*** Available data Section Begins ***

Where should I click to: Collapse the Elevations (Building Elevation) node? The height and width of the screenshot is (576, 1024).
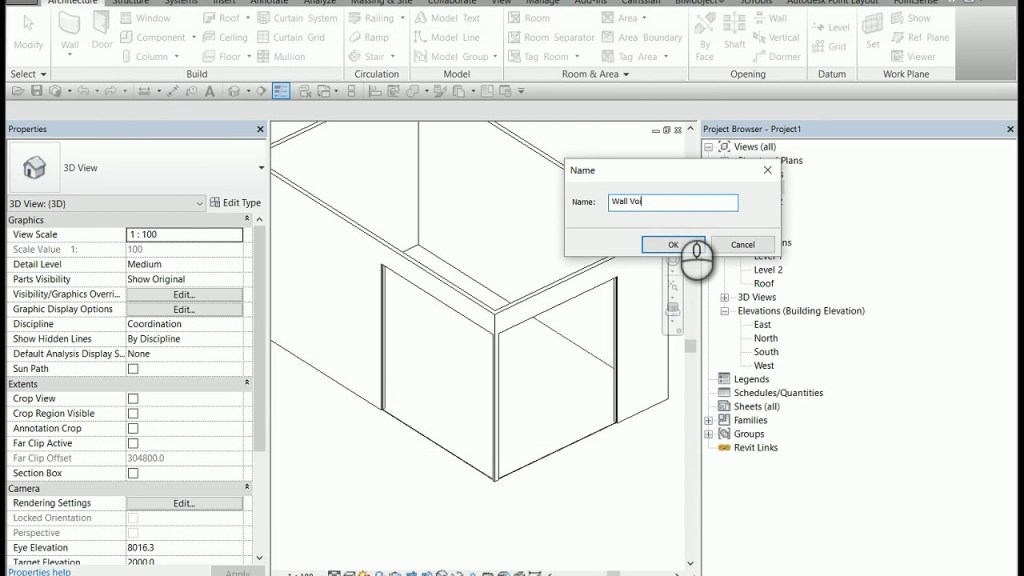[x=723, y=310]
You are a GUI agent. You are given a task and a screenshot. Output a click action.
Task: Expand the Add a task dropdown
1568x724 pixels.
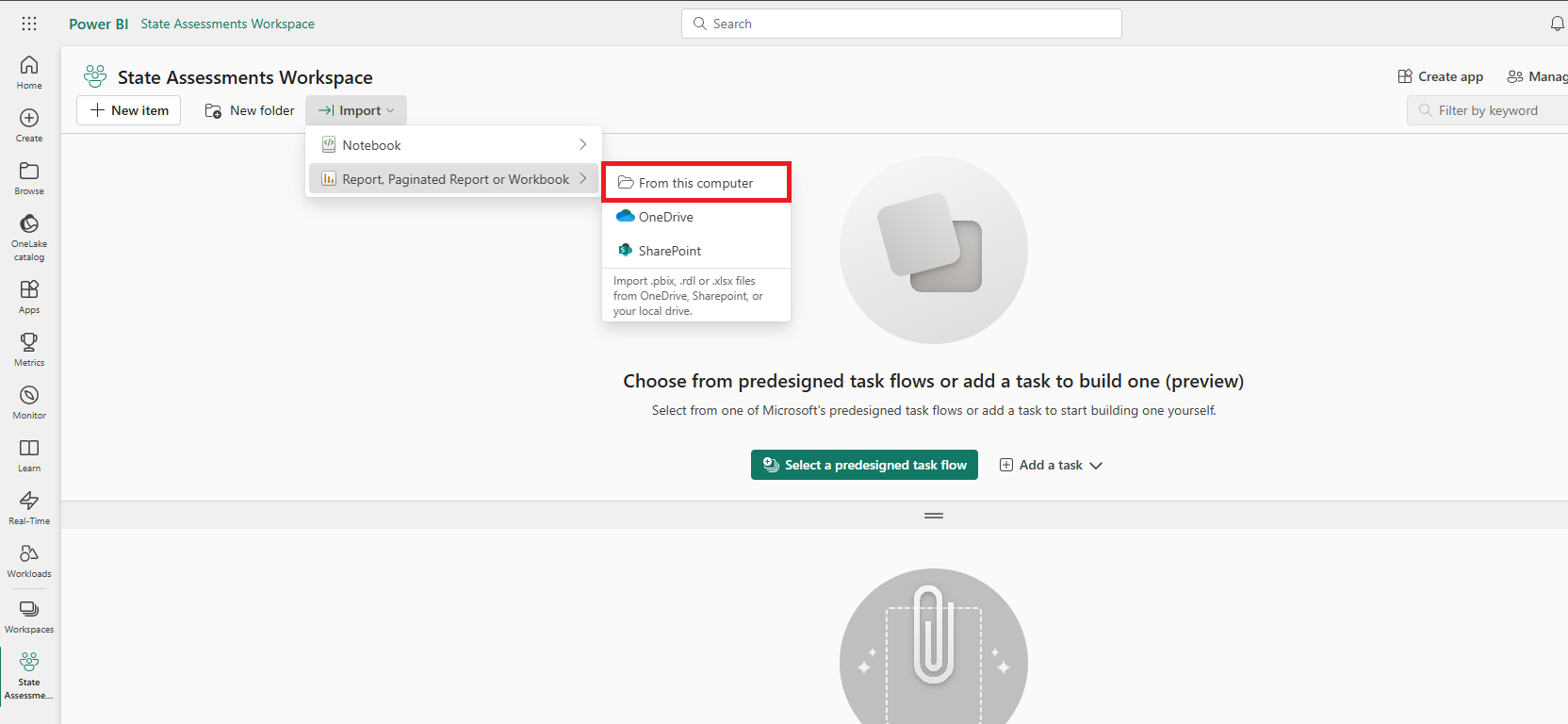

*** Available data Section Ends ***

■ **Task goal**
Print all of the records shown above exactly, leaving out each picture.

■ **Exercise response**
Where should I click to: Collapse the Elevations (Building Elevation) node? The height and width of the screenshot is (576, 1024).
[x=723, y=310]
You are a GUI agent. You are given a task and a screenshot. Output a click action.
Task: Expand the Add a task dropdown
1568x724 pixels.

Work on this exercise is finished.